Sostiene, dalle colonne del prestigioso New York Times, Herbert Hovenkamp, professore al College of Law dell’Università dell’Iowa: Jobs «era una violazione ambulante delle norme antitrust» e se fosse stato vivo avrebbe rischiato la galera. Un attacco a testa bassa. Perdipiù portato da un’icona del giornalismo come il Nyt. Che sotto la testatina “Common Sense“, ovvero Buonsenso, apre così, con una domanda provocatoria, l’articolo che inizia subito sotto una foto del guru di Apple nella sua mise più classica, il girocollo nero: «Se Steve Jobs fosse vivo oggi, avrebbe dovuto essere in galera?». La conclusione dell’editorialista del Nyt, James B. Stewart, è che sì, l’uomo che guardava oltre le regole, il visionario eclettico, il mago dei sogni, sarebbe dovuto stare dietro le sbarre.
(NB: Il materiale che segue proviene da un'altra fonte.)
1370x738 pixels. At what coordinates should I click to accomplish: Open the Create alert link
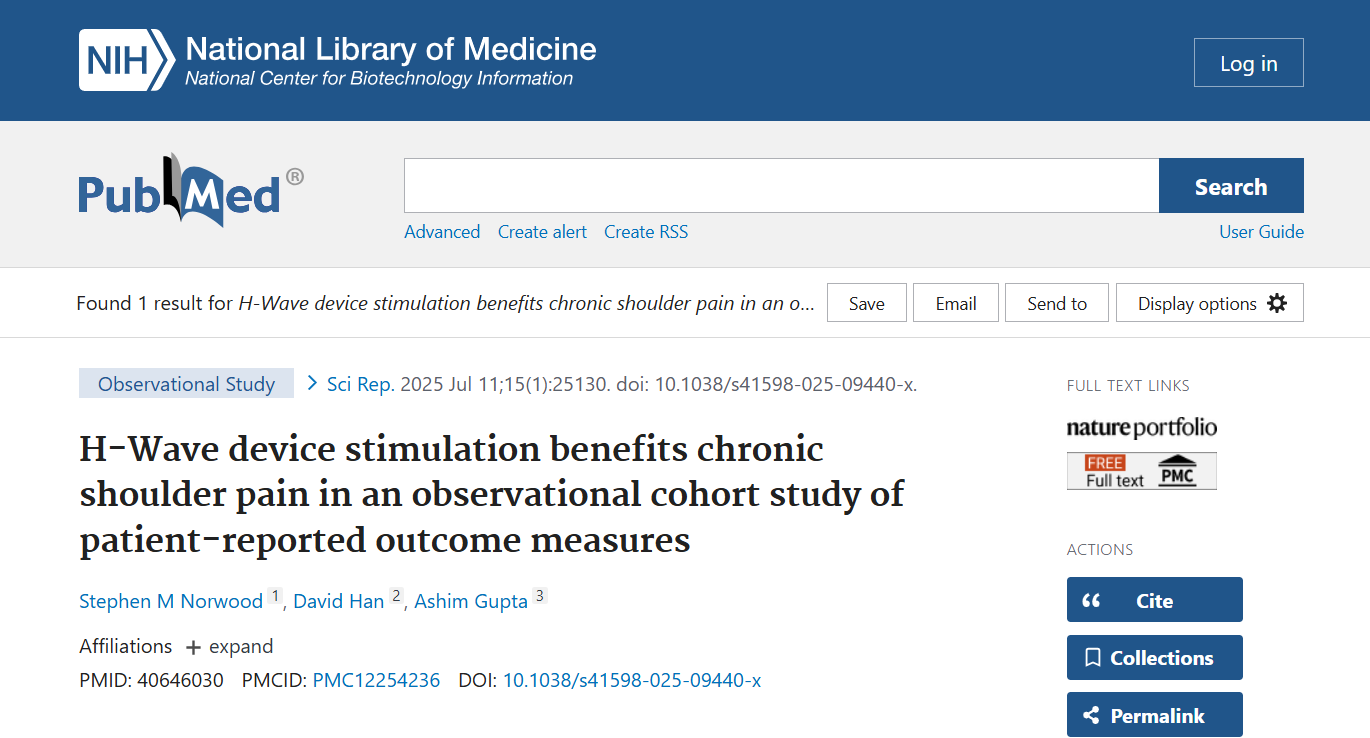(x=542, y=232)
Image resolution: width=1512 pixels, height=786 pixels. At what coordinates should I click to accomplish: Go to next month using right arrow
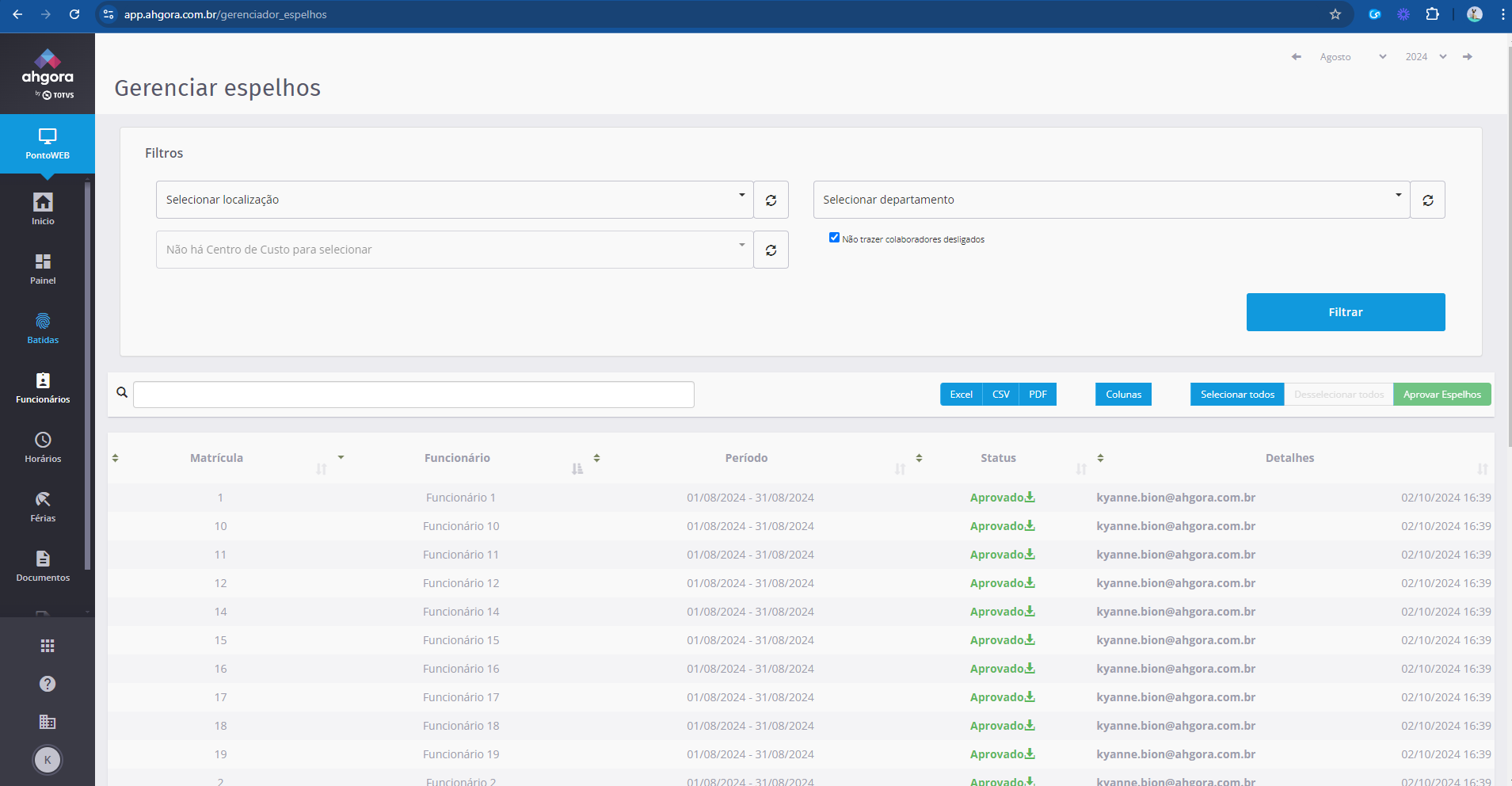point(1468,56)
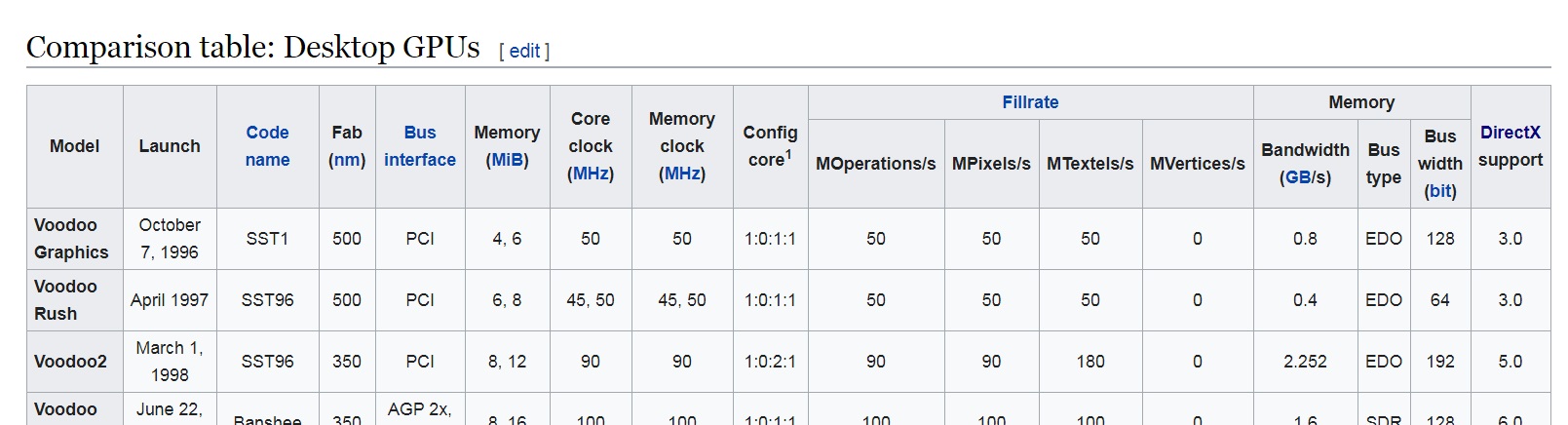Click the Comparison table: Desktop GPUs heading
1568x425 pixels.
[252, 47]
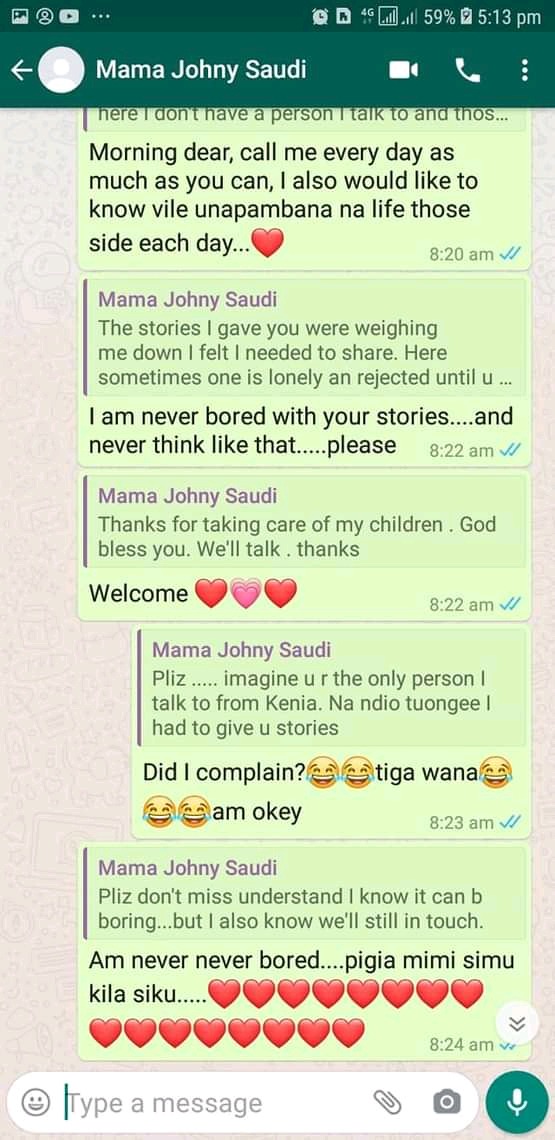The width and height of the screenshot is (555, 1140).
Task: Tap the microphone voice message button
Action: coord(517,1103)
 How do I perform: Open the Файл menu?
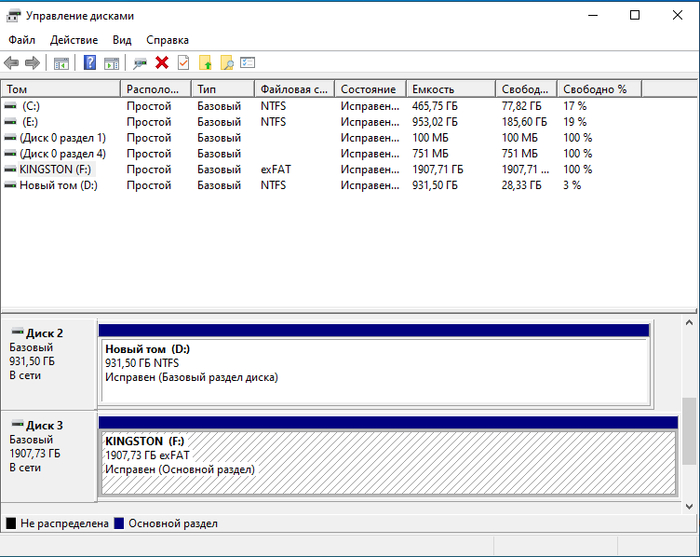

In realtà la questione è molto più generale e non è solo legata alla vicenda del cartello economico per non rubarsi i dipendenti. L’editorialista del Nyt ha buon gioco ad estrarre, dalla storia aziendale di Apple e dalla biografia del suo fondatore, una dopo l’altra, le “perle” di comportamenti non proprio specchiati. Tutto per dimostrare che tanto Steve Jobs quanto Apple avevano una certa dimestichezza con la violazione sistematica delle regole. James B. Stewart ricorda così, ad esempio, l’accordo di Apple con gli editori per perimetrare lo strapotere di Amazon sugli Ebook, come anche lo scandalo della retrodatazione delle opzioni dei manager per elevarne il loro valore. Violazioni delle regole sistematiche. O meglio, aggiramenti delle norme. Non per niente Jobs circolava normalmente con una Mercedes SL55 AMG senza targa, poiché sfruttava una legge della California che permette ai proprietari di nuovi veicoli di circolare senza, per un massimo di sei mesi, nell’attesa di riceverla e montarla. D’accordo con la società di leasing, Jobs prendeva una SL nuova ogni sei mesi. E così non metteva mai la targa all’auto. Genio e sregolatezza, appunto.